新型コロナウイルスの影響によって延期されていた中国の全国人民代表大会(全人代)が開催されている。冷え込んだ経済立て直しのための対応策に注目が集まるが、自国の主張を押し通すような政策は国際社会に軋轢を生み、自身の首を絞めるだけだと肝に銘じるべきだ。
 全人代は2カ月半も延期された。中央政府は本来、新型コロナへの勝利宣言の場としたかったはずだが、感染が再確認されるなど目論み通りにいっていない。政府活動報告は約1万字と従来の半分に縮小し、経済成長率目標も設定しなかった。会期も1週間に短縮するなど異例づくめとなった。

 国内の生産活動は回復傾向にあるものの消費やサービスは停滞し、地方経済は冷え込んでいる。政府は飲食や宿泊業、中小零細企業を対象に税金を免除したり、所得税の猶予で企業の負担を軽減するため2兆5000億元(約37・5兆円)以上を準備。地方対策として特別国際の発行や財政赤字の拡大に2兆元(約30兆円)を充て、地方が公共投資のために発行できる債権枠を3兆7500億元(約56・3兆円)に拡大した。経済対策の総額は8兆2500億元(約120兆円)に上る。

 外交面では「特色ある大国外交が多大な成果を挙げた」と強調したが、その実は国内の批判を避けて求心力を高めるための強権的姿勢が目立ち、各国と軋轢が生じている。感染拡大国へ大量のマスクや医療機器を送る「マスク外交」、豪州など批判的な国々への経済制裁措置、国境沿いでの挑発的な軍事活動などが要因だ。コロナが収束しないなか、今年の国防予算が前年比6・6%も増えたことは米国を含む周辺国を刺激した。

 次世代技術に関しては、中央政府は海外から投資を呼び込んで技術を取り込み、早期の経済回復につなげたい狙いがある。政府活動報告でも第5世代通信(5G)や人工知能(AI)、新エネルギー車など先端技術を国家主導で育成しようとする姿勢も鮮明にした。

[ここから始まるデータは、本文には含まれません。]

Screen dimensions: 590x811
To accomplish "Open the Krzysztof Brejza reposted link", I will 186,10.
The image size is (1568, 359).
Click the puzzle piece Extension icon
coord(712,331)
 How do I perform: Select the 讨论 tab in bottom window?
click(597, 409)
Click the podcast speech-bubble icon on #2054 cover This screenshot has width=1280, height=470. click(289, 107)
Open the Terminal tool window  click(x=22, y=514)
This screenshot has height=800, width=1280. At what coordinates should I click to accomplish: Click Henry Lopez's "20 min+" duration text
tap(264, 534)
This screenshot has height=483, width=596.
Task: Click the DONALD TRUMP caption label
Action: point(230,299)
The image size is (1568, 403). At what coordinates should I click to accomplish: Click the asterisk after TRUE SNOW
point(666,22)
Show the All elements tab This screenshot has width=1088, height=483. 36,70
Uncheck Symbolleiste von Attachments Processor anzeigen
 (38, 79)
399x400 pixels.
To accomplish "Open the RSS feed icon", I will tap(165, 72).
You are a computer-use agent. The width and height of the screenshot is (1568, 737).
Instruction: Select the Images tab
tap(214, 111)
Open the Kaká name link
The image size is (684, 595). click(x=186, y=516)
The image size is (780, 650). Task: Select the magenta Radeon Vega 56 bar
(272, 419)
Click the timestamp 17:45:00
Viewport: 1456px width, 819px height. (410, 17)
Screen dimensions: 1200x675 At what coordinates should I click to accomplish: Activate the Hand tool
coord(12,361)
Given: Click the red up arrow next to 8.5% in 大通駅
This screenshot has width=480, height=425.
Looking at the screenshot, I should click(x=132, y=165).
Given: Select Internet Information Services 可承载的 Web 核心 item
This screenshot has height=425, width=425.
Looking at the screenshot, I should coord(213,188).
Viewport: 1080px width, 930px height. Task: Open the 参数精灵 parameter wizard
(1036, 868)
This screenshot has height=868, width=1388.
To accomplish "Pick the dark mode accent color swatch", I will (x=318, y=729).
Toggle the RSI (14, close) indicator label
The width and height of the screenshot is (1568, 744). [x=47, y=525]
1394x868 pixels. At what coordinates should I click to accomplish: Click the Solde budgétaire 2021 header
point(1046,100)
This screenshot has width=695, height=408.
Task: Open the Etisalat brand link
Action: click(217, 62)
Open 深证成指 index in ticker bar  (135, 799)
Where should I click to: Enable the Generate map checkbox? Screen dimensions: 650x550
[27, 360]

ただ米国含む海外からは国家主導の不平等競争と批判された産業振興策「中国製造2025」の繰り返しとも指摘されている。

 秋の大統領選を前にして、支持率回復のため中国を批判するトランプ米政権の手法は見苦しいが、自らのやり方を強引に押し通そうとする中国の姿勢も容認できるものではない。

 いま中国に求められているのは感染対策も含めた国際協調の牽引役だ。全人代における自国の主張を貫こうとするような議論は、国際社会からの批判を招き、結果的に中国の不利益になることに気づくべきだ。